Everyone stood up and began crushing those already in front into pieces and those in the middle(including me) into pulp. I stretched out as far as I could and held my board out as Rafa moved down the line. The Chinese guard next to Rafa kept saying “If you push, Rafa won’t give you an autograph,” and people actually would let up, which shows A. how easy it is to manipulate crowds because B. there’s no way Rafa can tell if you’re pushing or not because everyone is so C. what he said really made no sense but people still fell for it. If you could read my brain is was going on like, C’mon, I’ve already been denied autographs by Tsonga, Wawrinka, and the Bryan brothers today. You’ve got to give me..me…me….ME! YES ME! YOU GAVE ME AN AUTOGRAPH! ME! AN AUTOGRAPH! MEEEE! LUCKY ME!!!!!
Later that evening we went to the center court to watch his R16 match against Milos Raonic. It was my first ever time to watch a live professional tennis match, much less one with Rafa. The lights dimmed and then swarmed across the stands in dancing beams of color. Ricky Martin’s “La Copa de La Vida” pumped through the speakers, sweeping us along in the rhythm as Rafa came strolling out amidst smoke and applause.Oh yeah. I could live in this moment forever.
But the party lights cleared to the harsh neon floodlights, and serious play began. And my eyes and ears were treated to all the sensations–the squeaking of Rafa’s shoes, the sound of the ball bouncing off the racket strings, Rafa’s odd on-court fidgeting, the soft thunk, thunk, thunk of the ball bouncing before serves—things I had read about and seen videos of on YouTube, but watching it live was like seeing it for the first time.
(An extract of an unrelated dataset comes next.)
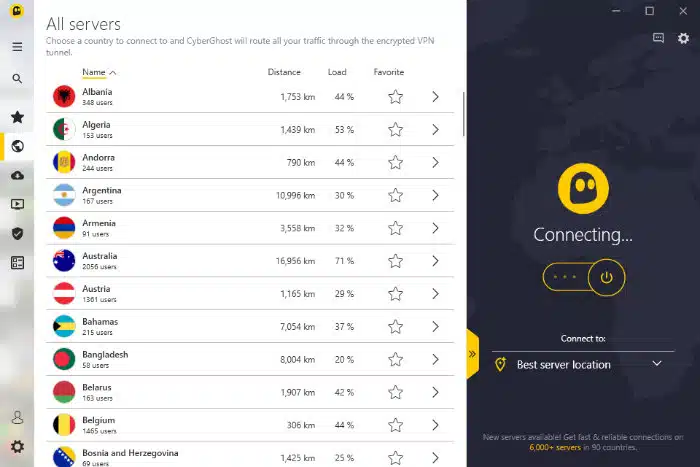The width and height of the screenshot is (700, 467).
Task: Open the privacy shield icon in sidebar
Action: [x=17, y=234]
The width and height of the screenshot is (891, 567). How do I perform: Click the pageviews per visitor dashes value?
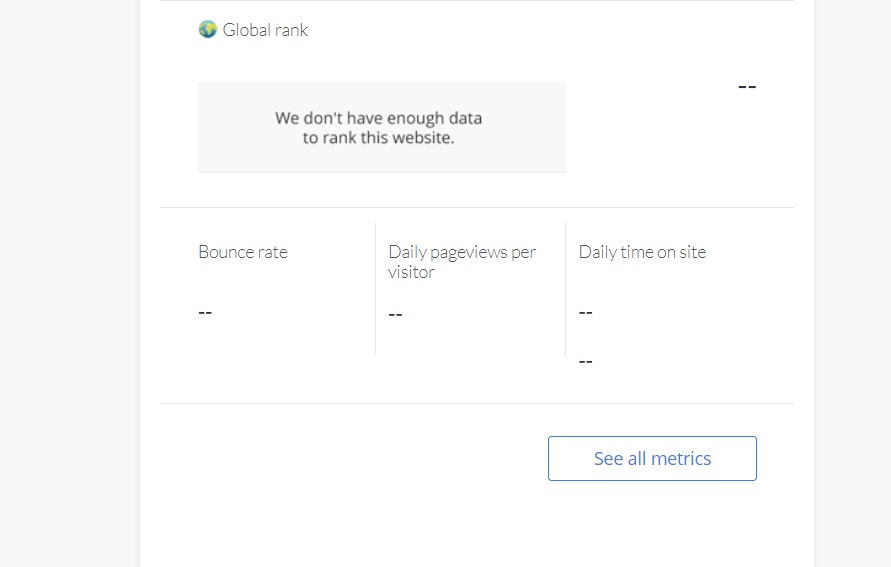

It mesmerized me, like a work of art with beauty and symmetry, but it was also a battlefield, with fighting and scrambling, victory on the line and points on the edge.
As I stared down at the court, from my vantage point little more than a patch of blue and green with white markings and players running across it, it was as if I could see everything. The pictures and articles that I had seen and read for the past years came alive, and I could imagine it all–the USO 2013 when he collapsed on the court in sobs, falling to his knees, even the French Open clay smeared victory–each memory came to life in my mind, and I saw myself as a spectator in each scene, reliving Rafa’s triumphs.
Rafa won the first set relatively easily, but the second set went to an inch-by-inch tiebreaker. The night air quickly turned frigid and I huddled under several coats, waiting for the winning moment. When it came, I sprang out my seat, clapping my hands off, as around me the crowd cheered and far below Rafa fist-pumped and beamed with joy. It couldn’t have been better. Rafa was right when he wrote in his book that nothing is greater than the exhilaration of victory.
As my brother and I headed home and I carried my autographed board down the street, I wanted to run up to each passing stranger and shove it in their face, shouting “Do you see this? Dreams really do come true!!!” But I managed to constrain myself, my desire to appear sane overriding the urge to share my euphoria.
That night when I slept I dreamt that I met Rafa and got his autograph. Lo and behold, when I woke up I realized it was true.